The decay of mainstream culture was already the theme of his La Défaite de la Pensée (1987), but his latest 2021 essay goes much deeper. “We live in the age of post-literature,” he writes. “The times when a literary vision of the world had a place in the world now seem remote.” Two authors stand out in this latest requiem for literature. First, there is Milan Kundera, the Paris-based Czech author of The Unbearable Lightness of Being (1982), who is credited for Finkielkraut’s taste for ambiguity—that is, for problems not easily resolved and choices not easily made. This is a clear departure from the idealism of Finkielkraut’s youthful years.

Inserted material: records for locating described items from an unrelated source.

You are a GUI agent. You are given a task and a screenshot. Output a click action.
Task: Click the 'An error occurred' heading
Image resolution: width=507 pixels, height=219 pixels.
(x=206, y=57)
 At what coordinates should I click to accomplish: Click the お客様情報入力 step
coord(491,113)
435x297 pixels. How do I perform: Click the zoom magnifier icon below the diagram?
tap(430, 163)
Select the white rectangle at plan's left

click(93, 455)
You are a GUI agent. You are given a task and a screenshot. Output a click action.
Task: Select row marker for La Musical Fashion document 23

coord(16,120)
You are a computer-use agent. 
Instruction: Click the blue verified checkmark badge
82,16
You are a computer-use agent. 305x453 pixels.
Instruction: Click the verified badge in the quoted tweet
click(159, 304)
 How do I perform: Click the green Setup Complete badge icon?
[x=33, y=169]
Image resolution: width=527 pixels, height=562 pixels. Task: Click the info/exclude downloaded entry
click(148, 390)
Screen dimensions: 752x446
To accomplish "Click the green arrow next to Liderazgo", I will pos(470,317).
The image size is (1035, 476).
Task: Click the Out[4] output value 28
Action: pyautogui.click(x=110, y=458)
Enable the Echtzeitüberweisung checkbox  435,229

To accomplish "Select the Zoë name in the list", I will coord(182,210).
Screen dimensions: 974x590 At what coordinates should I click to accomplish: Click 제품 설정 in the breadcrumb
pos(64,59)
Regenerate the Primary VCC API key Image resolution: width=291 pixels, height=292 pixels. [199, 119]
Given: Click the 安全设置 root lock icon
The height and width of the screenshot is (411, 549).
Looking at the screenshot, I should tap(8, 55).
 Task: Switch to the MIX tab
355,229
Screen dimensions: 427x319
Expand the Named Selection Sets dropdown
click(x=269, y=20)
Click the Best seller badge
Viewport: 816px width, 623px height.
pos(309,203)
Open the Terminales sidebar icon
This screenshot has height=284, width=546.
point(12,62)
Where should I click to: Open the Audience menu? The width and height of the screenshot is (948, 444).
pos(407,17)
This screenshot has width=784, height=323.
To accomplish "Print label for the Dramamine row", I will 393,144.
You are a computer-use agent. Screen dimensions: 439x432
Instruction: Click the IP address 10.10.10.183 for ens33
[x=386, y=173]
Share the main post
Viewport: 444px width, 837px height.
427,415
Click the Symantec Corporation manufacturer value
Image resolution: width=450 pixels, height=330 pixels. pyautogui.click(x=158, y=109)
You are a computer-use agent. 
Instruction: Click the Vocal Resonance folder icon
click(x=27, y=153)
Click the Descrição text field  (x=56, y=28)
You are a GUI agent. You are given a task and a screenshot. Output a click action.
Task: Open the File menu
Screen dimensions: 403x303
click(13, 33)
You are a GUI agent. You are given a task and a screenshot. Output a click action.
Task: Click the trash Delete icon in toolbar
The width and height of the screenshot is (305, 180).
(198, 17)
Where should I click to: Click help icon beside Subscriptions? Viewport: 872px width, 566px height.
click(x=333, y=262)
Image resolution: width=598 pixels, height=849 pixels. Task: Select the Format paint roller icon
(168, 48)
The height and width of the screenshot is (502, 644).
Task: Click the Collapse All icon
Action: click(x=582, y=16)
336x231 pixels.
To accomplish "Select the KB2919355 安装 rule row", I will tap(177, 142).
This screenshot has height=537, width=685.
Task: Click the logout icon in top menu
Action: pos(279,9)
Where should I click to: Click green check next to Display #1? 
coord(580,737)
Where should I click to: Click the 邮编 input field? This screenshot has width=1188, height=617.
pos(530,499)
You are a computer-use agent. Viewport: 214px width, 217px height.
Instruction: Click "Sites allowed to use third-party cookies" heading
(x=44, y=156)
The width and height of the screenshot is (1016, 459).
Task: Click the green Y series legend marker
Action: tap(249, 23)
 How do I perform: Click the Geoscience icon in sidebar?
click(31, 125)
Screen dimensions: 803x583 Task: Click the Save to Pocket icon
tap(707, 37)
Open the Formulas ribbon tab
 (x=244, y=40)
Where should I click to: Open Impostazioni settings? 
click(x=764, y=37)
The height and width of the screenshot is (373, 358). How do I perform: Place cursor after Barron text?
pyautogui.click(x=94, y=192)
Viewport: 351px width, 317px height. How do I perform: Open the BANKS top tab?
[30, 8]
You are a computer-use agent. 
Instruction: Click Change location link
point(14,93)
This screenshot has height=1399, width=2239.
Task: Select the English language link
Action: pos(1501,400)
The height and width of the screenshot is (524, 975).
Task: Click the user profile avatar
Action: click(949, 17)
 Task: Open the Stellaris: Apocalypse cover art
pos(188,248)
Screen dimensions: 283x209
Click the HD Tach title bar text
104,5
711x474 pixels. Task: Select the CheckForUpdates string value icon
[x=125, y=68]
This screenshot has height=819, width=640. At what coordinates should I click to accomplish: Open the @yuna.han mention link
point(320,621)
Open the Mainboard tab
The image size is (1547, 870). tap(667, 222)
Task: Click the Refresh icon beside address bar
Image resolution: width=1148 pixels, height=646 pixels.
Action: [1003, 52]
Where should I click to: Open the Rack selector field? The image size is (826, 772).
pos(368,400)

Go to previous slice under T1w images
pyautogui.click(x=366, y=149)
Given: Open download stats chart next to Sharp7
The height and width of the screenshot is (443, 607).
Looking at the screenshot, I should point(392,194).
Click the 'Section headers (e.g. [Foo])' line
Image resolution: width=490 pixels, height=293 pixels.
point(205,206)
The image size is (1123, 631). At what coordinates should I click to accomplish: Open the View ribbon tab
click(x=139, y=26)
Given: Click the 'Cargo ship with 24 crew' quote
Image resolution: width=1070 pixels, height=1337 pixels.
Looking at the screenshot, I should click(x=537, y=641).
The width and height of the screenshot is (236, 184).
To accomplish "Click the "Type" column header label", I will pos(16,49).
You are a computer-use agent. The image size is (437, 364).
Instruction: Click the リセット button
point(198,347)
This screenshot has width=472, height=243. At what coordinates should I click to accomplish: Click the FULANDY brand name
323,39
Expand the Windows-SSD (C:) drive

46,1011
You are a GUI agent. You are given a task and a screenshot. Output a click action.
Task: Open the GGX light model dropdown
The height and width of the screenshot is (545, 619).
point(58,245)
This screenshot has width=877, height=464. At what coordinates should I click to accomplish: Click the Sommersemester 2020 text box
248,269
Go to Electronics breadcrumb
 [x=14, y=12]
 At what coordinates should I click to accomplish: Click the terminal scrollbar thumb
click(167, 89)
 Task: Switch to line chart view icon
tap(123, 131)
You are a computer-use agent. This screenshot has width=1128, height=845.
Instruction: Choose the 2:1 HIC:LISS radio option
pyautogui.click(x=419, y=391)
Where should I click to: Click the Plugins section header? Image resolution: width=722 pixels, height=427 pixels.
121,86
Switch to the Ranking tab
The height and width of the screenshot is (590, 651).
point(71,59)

Then there is Philip Roth, in whom Finkielkraut sensed an omen of our own political future. Reflecting on Roth’s The Human Stain—the 2000 novel about a light-skinned African-American professor named Coleman Silk who is wrongly accused of racism—Finkielkraut writes: “[T]he antiracist spirit blowing through U.S. college campuses at the turn of the millennium does not sound the death knell of racism, but rather continues it.” Indeed, in ‘wokeness’ (in French, l’éveillement), Finkielkraut senses a grave danger. In fact, he has been dedicating increasing airtime and commentary to this phenomenon in his highbrow radio show, Répliques. He also sees it as a noxious import from America—one that conflicts with the founding values of the French Republic. “There is in wokeness a vertigo of moral superiority,” he told Europe 1/Les Échos/CNews in a recent hour-long interview, “an arrogance of the present.”
In another life, Finkielkraut the literary exegete would have sat out this political tussle, content with simply lamenting the breakdown of the arts and letters from the sidelines. Yet wokeness has now infiltrated mass culture and has corroded the life of the mind. Finkielkraut simply cannot afford to let such forces prevail—not if literature is at stake—nor can the rest of us.